April 27, 2009

sink that teeth in and suck it up

okay it was not my day. towards the end its been getting easier but oh boy the day. i was really on the edge. i tried to draw this abstract stuff on paper, at work. i really picked up a real pencil and paper from the copy machine and i cannot remember the last time ive done such thing but now i did. and after some 2 hours of heavy cursing i had to give in. that was so hard. i was like a 3 yr old. miserable and agitated and (nearly) crying because id met my limits, i was not skilled to do what i wanted to. and sucking that in was just a bit much. i guess its been a while since i felt such failure. perhaps im wise to avoid it since it doesnt go down very well?

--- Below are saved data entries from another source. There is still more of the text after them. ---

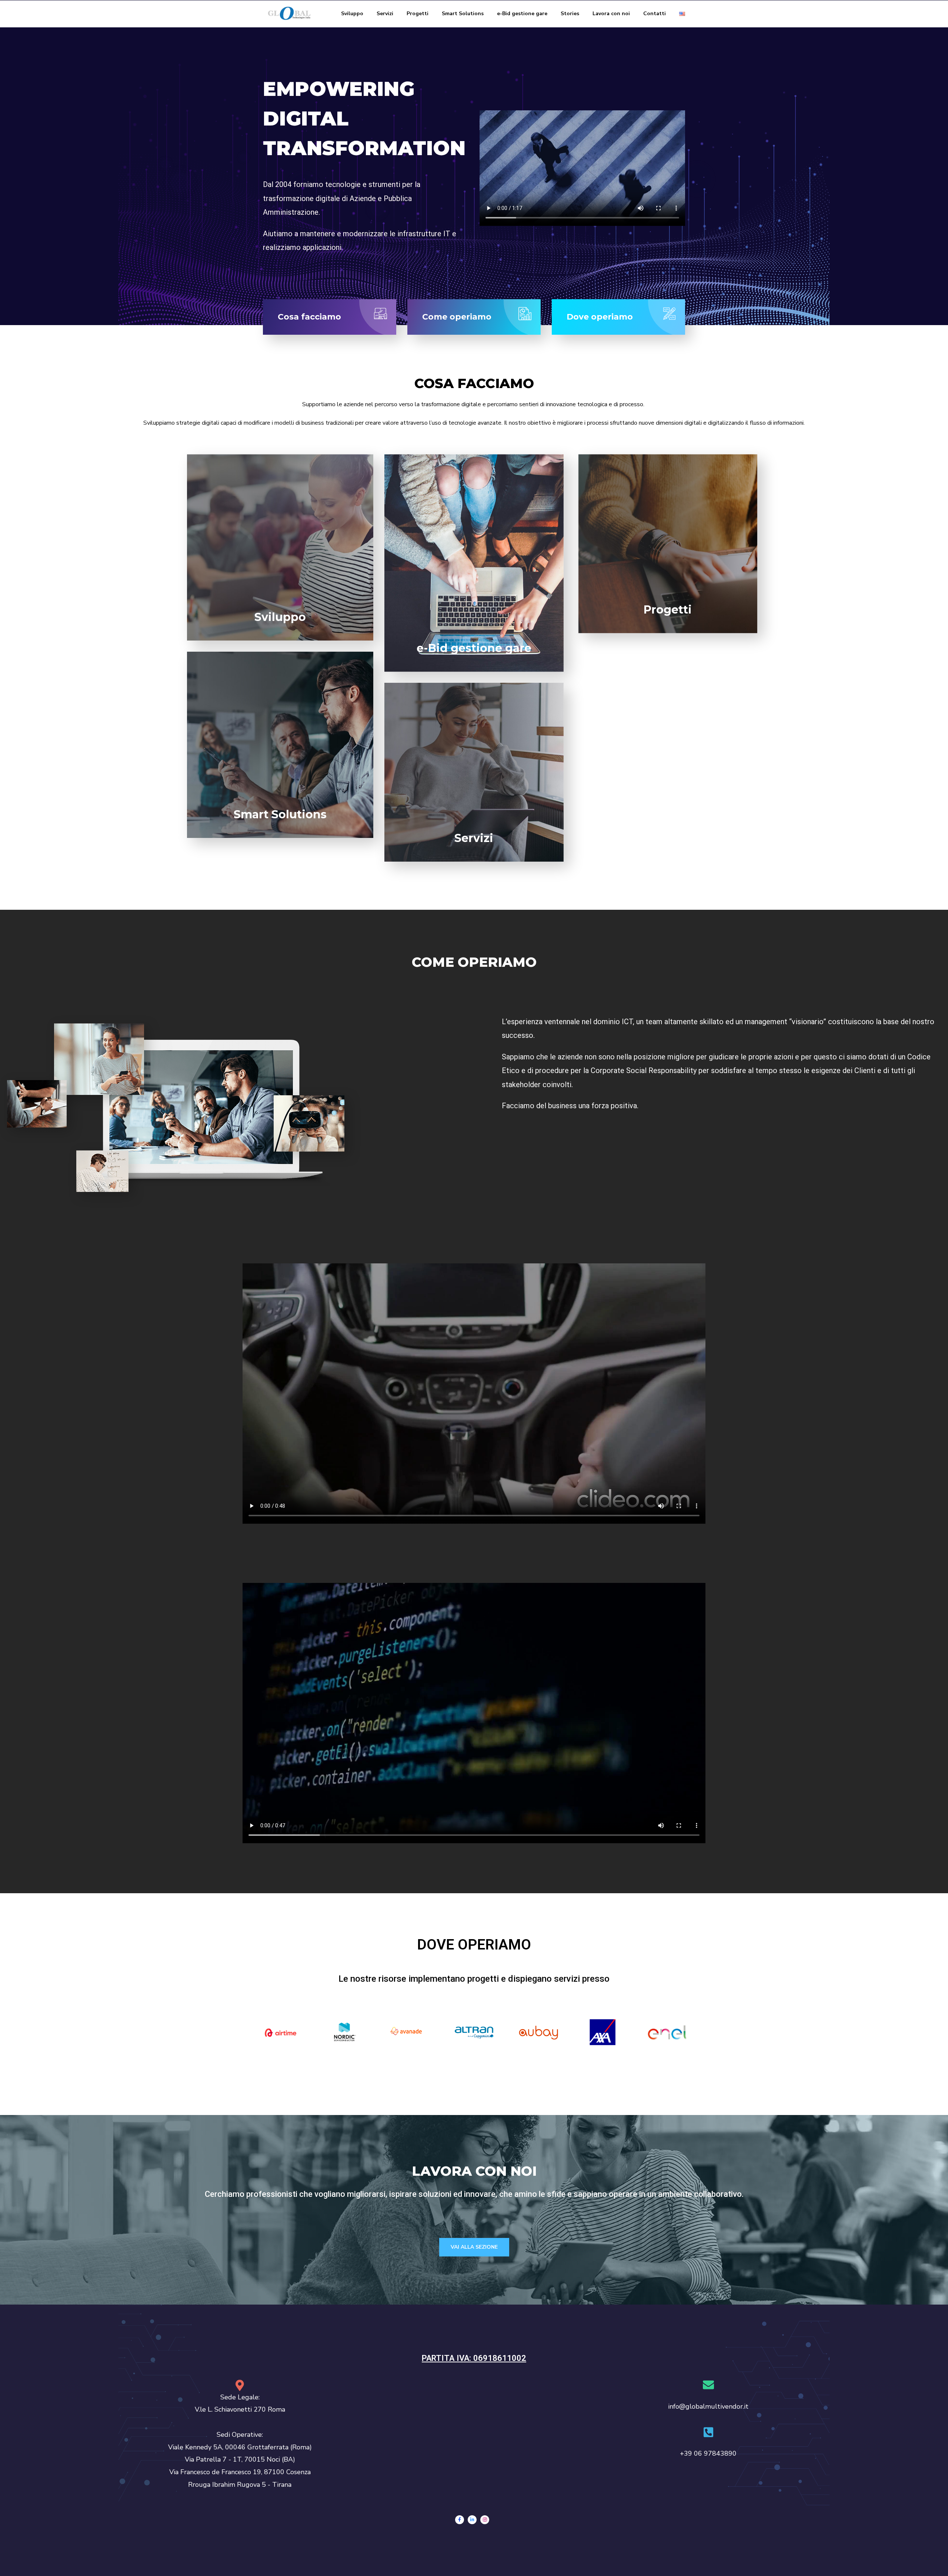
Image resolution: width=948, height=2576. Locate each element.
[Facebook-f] (459, 2519)
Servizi (385, 13)
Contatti (654, 13)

no but i have been a bit agitated the past week actually. hopefully itll pass, i cannot have little things (failing at my drawing mission is not a little thing, but there were other incidents, like the bloody map services online that dint work, i TRIED LIKE FREAKIN 3 OF THEM!!!) push me to the edge. it makes an intolerable co-worker as well...

god damn... the pound and euro seem to be even atm! ffffuuu*** i should be in london now.


this is a place called Nikkilä. not somewhere i enjoyed being necessarily, although the scenery was grat and eather nice...just not my cup of tea? however my aunt works there on monday evenings so she booked me for tonight and made molds of my teeth. for the piece of plastic that i need to keep my occlusion corrected... and also for planning the plastic veneers or whatever... the 'i want really nice teeth' -project is ON!




























i had a good sunday though, did a lot of cleaning up and yet got to relax. saturday was okay as well. i spent the whole weekend at home. Arttu paid me a short visit on saturday but thats all. i had a weekend drinking session though, on thursday. practical? yes. and i didnt drink perhaps as much as i would on actual weekend, so thats kind of practical too.